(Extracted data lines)

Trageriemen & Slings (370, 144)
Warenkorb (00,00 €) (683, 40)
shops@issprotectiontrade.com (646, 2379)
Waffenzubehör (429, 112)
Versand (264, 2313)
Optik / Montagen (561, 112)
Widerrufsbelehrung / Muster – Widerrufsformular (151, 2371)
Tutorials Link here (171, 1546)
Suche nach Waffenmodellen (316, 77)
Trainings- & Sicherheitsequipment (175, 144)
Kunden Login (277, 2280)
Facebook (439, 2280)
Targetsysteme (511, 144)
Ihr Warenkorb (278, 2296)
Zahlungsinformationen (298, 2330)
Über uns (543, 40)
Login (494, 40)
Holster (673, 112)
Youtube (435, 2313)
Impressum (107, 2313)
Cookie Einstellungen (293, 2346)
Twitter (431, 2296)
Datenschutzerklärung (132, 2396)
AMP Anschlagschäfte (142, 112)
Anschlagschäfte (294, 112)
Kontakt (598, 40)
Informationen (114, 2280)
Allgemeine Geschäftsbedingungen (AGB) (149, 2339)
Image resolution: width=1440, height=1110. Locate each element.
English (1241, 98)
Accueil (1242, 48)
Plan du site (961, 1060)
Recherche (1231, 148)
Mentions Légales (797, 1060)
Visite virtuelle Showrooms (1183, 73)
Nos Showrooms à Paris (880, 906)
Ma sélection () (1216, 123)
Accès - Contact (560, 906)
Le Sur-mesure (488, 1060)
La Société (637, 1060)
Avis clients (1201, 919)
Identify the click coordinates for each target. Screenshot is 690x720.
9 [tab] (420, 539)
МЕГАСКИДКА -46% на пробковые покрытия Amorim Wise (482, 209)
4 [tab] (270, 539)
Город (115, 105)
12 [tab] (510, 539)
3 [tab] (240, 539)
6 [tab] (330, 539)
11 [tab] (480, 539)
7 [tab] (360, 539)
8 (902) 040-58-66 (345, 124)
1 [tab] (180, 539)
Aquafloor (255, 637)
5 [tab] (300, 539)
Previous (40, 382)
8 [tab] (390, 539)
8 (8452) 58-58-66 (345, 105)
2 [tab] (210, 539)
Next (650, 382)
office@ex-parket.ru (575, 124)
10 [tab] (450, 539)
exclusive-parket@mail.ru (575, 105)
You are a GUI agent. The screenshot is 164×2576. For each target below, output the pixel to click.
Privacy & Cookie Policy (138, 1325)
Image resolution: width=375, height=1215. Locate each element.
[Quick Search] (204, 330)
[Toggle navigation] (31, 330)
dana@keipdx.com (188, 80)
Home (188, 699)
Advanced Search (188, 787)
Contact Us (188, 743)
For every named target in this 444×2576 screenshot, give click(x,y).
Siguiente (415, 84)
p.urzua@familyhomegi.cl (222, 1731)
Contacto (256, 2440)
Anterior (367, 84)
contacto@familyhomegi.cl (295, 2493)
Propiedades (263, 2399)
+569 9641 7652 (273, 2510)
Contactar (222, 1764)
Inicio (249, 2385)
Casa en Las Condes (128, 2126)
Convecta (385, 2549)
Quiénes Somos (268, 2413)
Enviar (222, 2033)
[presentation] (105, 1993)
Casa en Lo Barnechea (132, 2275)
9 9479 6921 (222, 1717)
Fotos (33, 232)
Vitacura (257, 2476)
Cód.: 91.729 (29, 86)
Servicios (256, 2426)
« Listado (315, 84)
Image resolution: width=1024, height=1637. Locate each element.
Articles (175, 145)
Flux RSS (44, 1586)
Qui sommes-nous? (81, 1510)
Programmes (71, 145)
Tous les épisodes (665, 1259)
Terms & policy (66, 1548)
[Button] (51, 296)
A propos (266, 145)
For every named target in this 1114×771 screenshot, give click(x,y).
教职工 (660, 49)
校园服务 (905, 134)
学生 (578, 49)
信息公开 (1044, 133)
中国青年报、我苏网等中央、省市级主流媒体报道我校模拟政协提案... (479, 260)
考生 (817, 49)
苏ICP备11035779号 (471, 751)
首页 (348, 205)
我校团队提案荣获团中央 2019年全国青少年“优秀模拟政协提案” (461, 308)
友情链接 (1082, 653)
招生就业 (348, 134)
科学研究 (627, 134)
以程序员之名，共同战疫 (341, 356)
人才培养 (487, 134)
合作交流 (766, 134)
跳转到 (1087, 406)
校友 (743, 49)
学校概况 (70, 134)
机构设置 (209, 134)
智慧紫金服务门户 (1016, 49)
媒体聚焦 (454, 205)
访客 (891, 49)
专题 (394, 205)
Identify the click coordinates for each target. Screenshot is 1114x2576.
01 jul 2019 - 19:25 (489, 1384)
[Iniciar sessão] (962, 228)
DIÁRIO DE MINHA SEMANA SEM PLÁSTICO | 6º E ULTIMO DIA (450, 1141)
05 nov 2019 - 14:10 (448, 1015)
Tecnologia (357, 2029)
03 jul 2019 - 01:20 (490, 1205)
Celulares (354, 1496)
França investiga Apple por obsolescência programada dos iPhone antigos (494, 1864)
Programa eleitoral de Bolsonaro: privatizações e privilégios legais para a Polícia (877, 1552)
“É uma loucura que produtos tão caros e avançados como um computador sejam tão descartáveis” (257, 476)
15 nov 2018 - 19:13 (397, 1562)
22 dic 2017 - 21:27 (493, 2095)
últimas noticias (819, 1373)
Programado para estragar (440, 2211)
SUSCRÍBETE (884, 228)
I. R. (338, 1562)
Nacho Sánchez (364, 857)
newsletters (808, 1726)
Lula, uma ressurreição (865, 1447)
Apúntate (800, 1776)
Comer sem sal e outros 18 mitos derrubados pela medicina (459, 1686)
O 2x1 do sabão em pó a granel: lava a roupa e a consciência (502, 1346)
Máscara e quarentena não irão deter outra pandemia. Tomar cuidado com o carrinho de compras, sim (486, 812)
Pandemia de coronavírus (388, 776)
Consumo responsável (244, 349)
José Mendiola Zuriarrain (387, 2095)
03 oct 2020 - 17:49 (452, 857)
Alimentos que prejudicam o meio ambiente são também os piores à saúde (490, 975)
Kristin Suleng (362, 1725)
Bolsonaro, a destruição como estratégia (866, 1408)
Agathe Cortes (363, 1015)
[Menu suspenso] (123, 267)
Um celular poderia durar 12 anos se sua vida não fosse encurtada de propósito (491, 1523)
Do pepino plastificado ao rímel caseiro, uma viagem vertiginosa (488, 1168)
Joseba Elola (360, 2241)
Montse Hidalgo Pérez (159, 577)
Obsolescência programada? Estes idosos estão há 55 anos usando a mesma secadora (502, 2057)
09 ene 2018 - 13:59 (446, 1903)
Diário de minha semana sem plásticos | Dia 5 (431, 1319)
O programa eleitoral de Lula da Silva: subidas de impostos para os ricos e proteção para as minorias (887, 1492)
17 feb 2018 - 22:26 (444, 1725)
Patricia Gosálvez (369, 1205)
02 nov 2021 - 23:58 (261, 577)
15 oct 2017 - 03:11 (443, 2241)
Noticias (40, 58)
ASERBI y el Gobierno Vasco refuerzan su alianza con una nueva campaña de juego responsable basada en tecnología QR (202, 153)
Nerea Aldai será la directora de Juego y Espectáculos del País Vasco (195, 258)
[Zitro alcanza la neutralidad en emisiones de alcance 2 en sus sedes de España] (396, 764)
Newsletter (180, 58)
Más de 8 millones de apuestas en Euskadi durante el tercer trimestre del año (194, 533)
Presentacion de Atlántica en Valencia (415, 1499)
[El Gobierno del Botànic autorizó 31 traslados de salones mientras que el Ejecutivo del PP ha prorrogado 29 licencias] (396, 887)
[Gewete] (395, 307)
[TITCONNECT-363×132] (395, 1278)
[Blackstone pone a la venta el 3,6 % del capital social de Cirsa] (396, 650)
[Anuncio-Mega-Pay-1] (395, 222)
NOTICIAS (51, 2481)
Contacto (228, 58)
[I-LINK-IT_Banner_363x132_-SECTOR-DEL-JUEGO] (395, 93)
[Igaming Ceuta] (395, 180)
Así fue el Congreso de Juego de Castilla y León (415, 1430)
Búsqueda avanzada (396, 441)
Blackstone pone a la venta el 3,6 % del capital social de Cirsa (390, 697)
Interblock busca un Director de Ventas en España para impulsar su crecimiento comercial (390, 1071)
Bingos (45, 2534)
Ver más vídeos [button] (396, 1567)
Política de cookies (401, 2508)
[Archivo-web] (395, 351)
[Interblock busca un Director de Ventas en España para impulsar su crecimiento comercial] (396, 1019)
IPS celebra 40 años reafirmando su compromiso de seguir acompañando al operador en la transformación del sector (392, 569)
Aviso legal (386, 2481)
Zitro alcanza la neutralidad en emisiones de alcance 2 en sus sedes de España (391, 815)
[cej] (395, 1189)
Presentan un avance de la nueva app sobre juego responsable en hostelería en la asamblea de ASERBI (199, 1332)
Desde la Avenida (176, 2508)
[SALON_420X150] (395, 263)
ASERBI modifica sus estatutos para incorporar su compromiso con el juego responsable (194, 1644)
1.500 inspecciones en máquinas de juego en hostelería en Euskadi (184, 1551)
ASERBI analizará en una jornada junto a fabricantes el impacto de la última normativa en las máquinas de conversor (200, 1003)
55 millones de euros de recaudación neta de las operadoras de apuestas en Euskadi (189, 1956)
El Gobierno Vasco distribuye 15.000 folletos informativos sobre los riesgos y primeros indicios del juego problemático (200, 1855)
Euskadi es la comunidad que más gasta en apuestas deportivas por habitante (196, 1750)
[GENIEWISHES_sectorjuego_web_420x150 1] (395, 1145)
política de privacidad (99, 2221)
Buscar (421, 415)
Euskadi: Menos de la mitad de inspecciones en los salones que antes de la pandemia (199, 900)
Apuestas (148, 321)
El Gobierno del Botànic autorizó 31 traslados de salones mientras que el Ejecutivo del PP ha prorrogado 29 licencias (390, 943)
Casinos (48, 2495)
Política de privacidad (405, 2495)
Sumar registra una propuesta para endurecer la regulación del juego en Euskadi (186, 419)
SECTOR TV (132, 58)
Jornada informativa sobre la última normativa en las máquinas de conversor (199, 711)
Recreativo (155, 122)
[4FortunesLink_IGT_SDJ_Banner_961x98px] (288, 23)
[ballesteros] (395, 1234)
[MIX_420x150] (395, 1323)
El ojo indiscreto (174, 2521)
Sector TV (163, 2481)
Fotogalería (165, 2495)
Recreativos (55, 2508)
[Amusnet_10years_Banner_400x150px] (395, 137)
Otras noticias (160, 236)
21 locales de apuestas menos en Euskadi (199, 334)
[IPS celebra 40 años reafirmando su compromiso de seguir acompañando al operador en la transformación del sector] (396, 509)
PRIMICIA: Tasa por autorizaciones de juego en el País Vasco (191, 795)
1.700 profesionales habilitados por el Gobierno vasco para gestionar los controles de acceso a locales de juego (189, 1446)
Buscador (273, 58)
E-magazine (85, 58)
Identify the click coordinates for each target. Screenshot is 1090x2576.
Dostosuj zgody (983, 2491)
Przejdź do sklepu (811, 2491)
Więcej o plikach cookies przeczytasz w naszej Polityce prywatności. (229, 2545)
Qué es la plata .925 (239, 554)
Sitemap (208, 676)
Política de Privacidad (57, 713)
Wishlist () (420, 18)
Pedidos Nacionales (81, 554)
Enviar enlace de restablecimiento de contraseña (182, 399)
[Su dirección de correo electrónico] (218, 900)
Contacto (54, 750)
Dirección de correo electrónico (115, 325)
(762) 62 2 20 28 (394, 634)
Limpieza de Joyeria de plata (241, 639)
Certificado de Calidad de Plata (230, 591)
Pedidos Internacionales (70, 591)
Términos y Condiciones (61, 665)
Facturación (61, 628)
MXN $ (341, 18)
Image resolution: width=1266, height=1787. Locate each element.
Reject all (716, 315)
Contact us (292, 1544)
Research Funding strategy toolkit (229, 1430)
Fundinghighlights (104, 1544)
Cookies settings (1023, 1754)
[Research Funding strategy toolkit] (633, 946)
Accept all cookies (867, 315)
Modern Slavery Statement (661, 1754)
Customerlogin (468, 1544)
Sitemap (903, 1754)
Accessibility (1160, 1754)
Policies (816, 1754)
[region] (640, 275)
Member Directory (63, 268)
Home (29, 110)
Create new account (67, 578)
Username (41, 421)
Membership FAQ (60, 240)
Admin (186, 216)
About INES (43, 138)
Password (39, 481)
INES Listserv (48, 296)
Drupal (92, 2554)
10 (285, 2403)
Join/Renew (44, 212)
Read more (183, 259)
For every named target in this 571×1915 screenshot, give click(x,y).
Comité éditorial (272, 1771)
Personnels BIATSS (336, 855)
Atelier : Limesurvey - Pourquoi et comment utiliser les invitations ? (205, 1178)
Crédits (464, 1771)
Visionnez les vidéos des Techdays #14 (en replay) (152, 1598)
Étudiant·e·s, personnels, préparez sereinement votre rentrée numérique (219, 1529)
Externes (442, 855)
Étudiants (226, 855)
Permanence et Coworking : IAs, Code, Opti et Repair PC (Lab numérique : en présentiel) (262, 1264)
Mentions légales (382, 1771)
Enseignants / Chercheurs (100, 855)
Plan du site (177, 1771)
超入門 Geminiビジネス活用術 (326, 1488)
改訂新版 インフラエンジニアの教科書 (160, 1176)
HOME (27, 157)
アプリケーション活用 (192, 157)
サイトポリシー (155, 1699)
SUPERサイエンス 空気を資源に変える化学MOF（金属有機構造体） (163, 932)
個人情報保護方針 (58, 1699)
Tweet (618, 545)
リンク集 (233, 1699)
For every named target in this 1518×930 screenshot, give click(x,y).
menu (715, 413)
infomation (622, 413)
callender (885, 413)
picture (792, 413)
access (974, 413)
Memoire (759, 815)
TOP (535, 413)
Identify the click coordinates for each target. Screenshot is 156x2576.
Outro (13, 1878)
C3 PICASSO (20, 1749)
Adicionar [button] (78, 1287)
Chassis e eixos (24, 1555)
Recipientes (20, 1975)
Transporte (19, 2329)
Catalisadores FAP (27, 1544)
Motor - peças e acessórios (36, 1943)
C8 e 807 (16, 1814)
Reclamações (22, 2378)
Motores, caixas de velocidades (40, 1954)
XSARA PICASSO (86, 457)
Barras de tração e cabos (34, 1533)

**WHAT THIS TASK INVOLVES**
Edit the lines from the first one through the line containing "Tutorials Link here (171, 1546)", swapping "Versand" for "Lieferung" and changing nothing else. Return only those lines.

**TASK RESPONSE**
Trageriemen & Slings (370, 144)
Warenkorb (00,00 €) (683, 40)
shops@issprotectiontrade.com (646, 2379)
Waffenzubehör (429, 112)
Lieferung (264, 2313)
Optik / Montagen (561, 112)
Widerrufsbelehrung / Muster – Widerrufsformular (151, 2371)
Tutorials Link here (171, 1546)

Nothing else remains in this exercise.